Ma la vera rivoluzione tra le esche di superficie è rappresentata dagli "skipping lures", cioè quegli artificiali che schizzano letteralmente sulla superficie simulando un pesce in fuga. I più noti e utilizzati, almeno da noi, sono gli ormai mitici Ranger, nati specificatamente per la pesca dei "blues" (pesci serra) e che si sono dimostrati micidiali non solo per i serra ma anche per tutti i predatori di superficie, in particolare le lampughe e le grosse lecce portuali.
I Jig sono esche composte da una testina piombata (o jig-head) ed un corpo in genere siliconico oppure composto da materiali derivati dalla pesca a mosca (pelo, piume, etc.). Ne esiste una enorme varietà di tipi e dimensioni, molto usati in questa tecnica sono i cosidetti "falcetti" o "grub" siliconici. Rispetto ad altri artificiali i jig richiedono un recupero "attivo" da parte del pescatore che deve provvedere a dar vita all'esca con il movimento del braccio e del polso e con frequenti variazioni di velocità. Sono, peraltro, tra le esche più duttili e versatili, infatti possono essere utilizzate sia in superficie che a fondo, consentono lanci lunghi grazie al buon peso in rapporto alle dimensioni ed hanno dimostrato la loro efficacia nei confronti di molti predatori marini. Altra nota positiva, hanno un costo decisamente inferiore rispetto a tutte le altre esche finte. Esistono poi i cosidetti "metal jig", realizzati interamente in metallo o comunque in materiale pesante.
LENZE PER LO SPINNING
NYLON O MULTIFIBRE?Negli ultimi anni il classico nylon, fedele compagno di tutti i pescatori, nello spinning in mare viene sempre più spesso abbandonato a favore dei superfili di ultima generazione, i cosidetti "multifibre" o "braided" o anche, con termine leggermente improprio, "trecciati".

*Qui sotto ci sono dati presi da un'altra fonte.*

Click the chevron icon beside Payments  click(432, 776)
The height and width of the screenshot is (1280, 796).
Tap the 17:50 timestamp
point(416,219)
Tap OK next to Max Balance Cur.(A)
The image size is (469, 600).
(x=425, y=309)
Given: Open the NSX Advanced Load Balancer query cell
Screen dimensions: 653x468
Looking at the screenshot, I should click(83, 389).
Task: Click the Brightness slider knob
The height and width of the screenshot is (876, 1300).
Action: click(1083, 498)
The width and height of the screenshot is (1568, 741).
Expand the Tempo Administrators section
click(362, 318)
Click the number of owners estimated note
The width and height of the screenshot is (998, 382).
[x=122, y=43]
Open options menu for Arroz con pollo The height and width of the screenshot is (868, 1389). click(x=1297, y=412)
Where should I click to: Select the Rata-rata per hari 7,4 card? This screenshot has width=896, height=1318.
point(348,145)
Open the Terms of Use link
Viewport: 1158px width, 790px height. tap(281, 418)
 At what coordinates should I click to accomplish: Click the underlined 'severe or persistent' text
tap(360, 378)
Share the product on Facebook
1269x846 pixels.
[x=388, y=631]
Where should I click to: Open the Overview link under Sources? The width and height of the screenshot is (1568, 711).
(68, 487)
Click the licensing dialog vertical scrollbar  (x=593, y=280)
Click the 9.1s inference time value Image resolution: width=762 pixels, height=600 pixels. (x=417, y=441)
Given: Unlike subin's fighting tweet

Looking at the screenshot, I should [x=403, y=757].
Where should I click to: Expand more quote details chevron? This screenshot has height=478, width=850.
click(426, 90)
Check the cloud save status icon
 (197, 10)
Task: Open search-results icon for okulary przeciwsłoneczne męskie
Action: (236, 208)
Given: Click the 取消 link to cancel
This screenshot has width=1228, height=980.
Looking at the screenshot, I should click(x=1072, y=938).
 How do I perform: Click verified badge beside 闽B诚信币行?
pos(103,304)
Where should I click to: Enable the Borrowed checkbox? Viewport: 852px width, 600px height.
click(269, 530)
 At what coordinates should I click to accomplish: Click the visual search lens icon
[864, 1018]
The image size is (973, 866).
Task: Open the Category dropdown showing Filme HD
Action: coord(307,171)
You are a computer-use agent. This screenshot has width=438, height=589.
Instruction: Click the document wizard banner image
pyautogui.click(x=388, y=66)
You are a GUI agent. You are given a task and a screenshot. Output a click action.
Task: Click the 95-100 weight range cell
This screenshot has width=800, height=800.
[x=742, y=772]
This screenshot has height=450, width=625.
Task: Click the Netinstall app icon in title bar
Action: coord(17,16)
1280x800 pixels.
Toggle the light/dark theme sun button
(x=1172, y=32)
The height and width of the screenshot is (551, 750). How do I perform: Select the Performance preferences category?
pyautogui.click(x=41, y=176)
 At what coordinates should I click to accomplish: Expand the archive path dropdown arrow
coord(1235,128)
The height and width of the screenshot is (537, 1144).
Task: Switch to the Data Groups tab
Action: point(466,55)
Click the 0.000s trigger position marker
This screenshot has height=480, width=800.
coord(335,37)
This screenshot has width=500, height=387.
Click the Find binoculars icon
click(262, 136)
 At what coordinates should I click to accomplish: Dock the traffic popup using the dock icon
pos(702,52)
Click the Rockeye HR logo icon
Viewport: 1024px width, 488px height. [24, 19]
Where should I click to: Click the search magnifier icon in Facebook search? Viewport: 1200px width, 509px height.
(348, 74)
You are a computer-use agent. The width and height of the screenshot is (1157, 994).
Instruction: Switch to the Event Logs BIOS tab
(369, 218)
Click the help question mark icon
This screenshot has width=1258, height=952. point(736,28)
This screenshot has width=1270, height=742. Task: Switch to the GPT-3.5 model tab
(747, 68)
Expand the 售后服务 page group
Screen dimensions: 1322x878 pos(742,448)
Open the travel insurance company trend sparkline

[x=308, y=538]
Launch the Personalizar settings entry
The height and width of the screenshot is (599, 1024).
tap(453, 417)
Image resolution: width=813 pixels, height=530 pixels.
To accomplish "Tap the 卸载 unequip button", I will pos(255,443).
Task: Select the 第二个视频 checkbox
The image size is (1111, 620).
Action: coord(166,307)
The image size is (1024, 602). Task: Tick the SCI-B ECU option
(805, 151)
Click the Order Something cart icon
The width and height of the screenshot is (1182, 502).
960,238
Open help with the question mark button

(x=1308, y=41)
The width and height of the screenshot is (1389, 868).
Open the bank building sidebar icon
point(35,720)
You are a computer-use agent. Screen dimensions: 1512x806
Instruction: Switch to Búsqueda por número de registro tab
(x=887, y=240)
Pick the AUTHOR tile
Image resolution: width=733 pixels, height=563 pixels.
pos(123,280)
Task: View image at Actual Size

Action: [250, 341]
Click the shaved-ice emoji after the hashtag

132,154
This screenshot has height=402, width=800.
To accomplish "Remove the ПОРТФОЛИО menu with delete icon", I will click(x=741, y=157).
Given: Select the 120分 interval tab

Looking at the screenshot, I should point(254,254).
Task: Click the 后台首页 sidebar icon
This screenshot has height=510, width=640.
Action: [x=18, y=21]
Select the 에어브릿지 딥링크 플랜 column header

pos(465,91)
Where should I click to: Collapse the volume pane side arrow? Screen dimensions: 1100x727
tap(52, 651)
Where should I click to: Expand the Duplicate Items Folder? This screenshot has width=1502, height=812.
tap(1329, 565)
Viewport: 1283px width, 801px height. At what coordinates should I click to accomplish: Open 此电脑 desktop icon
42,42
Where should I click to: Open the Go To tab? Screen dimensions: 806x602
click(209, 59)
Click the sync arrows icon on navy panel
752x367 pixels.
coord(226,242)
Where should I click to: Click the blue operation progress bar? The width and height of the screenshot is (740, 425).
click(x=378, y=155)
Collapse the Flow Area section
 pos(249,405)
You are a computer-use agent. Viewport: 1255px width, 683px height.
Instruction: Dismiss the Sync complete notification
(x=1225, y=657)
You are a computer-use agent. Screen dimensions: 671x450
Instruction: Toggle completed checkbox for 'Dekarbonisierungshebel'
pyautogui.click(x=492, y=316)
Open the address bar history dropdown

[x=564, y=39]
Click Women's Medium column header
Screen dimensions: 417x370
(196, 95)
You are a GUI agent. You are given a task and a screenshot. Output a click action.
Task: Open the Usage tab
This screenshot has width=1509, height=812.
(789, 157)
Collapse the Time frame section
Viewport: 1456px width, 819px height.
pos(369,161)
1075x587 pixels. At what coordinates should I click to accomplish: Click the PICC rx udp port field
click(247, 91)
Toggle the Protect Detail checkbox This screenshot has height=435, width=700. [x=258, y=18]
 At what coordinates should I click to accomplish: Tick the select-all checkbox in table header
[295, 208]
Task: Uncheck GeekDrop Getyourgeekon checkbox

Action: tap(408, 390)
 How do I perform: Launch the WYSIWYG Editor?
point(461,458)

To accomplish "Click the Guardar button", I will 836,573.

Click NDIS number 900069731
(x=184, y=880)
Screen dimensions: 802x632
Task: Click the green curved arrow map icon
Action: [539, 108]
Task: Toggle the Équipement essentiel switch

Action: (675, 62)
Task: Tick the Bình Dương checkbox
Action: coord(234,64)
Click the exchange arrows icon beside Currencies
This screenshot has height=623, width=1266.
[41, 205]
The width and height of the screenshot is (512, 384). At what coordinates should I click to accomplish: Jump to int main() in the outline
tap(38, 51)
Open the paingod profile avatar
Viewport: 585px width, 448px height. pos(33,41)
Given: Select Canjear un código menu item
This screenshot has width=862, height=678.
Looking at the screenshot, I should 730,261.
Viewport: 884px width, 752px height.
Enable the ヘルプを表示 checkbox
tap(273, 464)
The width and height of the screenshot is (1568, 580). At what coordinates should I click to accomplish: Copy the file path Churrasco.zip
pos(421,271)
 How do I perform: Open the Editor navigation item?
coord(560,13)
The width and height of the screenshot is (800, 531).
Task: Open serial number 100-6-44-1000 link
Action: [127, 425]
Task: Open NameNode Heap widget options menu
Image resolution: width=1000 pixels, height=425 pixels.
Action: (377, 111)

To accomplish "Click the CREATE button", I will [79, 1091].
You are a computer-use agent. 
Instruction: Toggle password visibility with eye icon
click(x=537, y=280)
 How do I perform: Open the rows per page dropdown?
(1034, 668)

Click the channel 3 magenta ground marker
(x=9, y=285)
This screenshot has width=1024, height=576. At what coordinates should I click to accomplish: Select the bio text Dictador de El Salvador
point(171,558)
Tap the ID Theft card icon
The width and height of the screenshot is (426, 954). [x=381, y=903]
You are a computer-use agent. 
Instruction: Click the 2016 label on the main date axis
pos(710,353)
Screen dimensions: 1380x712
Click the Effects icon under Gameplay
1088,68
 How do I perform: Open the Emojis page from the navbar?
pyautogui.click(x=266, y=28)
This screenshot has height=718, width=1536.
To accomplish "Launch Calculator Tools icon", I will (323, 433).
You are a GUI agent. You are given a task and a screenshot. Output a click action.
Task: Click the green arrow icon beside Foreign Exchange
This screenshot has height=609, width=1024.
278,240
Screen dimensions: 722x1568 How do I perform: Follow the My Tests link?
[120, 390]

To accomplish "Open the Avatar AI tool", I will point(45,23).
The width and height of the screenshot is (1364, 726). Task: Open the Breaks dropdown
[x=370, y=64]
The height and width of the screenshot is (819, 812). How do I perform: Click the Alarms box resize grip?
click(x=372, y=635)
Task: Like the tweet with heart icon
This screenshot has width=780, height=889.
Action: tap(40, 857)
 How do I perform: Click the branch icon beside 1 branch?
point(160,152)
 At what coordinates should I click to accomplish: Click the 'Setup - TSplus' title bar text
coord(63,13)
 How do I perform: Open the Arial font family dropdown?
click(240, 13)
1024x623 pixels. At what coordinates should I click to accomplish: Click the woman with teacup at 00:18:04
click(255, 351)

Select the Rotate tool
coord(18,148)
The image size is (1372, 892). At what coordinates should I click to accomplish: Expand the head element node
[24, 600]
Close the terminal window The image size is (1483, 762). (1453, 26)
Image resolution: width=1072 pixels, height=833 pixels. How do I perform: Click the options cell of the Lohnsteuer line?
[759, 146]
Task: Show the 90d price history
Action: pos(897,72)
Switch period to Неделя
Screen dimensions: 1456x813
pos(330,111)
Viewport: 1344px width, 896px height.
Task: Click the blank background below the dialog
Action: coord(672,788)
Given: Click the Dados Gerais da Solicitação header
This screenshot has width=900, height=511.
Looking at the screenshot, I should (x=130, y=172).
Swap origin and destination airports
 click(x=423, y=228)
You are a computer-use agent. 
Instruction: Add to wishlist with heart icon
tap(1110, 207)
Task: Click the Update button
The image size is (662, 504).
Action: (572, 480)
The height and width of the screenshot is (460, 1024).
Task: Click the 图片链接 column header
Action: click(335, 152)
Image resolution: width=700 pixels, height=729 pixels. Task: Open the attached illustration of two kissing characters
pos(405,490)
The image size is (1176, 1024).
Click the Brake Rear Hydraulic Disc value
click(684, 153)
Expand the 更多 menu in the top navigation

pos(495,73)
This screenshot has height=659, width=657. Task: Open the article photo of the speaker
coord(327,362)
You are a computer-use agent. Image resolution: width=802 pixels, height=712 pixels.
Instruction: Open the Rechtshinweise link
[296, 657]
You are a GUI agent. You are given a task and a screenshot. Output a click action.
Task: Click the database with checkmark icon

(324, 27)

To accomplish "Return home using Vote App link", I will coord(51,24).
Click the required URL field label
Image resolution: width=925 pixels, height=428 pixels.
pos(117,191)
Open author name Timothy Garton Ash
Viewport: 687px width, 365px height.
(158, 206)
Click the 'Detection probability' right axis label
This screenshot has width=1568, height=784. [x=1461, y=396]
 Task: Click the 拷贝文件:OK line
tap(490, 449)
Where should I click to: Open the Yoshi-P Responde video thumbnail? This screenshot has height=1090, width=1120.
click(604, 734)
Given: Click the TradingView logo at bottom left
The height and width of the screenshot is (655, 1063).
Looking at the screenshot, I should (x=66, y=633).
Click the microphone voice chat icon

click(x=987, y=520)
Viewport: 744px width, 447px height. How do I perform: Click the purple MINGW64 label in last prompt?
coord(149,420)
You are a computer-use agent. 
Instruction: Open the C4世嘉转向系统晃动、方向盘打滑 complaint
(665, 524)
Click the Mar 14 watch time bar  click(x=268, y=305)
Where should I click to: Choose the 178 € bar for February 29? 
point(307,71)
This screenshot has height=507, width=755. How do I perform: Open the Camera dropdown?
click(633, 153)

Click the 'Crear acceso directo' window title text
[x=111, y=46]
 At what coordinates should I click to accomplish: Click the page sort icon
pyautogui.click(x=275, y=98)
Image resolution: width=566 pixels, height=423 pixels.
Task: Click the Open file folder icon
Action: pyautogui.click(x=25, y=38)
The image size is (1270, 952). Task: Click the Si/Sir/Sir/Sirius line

Uno dei grandi vantaggi dei multifibre è la grande resistenza in rapporto al diametro, caratteristica che consente di utilizzare fili più sottili con tutti i benefici che questo comporta: lanci più lunghi, possibilità di imbobinare più lenza, possibilità di utilizzare mulinelli più piccoli e leggeri anche per affrontare grandi prede. Considerate, ad esempio, che un multifibra dello 0,15 ha un carico di rottura di circa 20 libbre (10 kg), equivale quindi ad un ottimo monofilo di nylon dello 0,30-0,35 e può essere utilizzato tranquillamente nello spinning medio. Con diametri maggiori, nell'ordine dello 0,25-0,30, arriviamo a carichi di 40-50 libbre (20-25 kg) sufficienti per combattere anche le grosse lecce portuali o per lo spinning in acque tropicali (per i più fortunati!). Ma la grande resistenza alla trazione non è l'unica caratteristica positiva di questi fili, vediamo quindi tutti i pro ma anche i contro rispetto al nylon:Vantaggi
- Maggiore resistenza a parità di diametro.
- Assenza di memoria meccanica.
- Maggiore manovrabilità dell'artificiale sulla distanza.
- Maggiore sensibilità e prontezza sulla ferrata.
- Ottima durata e mantenimento delle caratteristiche nel tempo grazie.Svantaggi
- Visibilità maggiore, il che rende spesso necessario un terminale in nylon o fluorocarbon.
- Costo elevato.
- Facilità di imparruccamento, soprattutto nei primi tempi o lanciando esche molto leggere o contro vento.
- Deve essere impiegato con mulinelli con sistema di imbobinamento evoluto (possibilmente a spire incrociate).
- scarsa resistenza al taglio su rocce o spigoli, in particolare quando il filo è in tensione.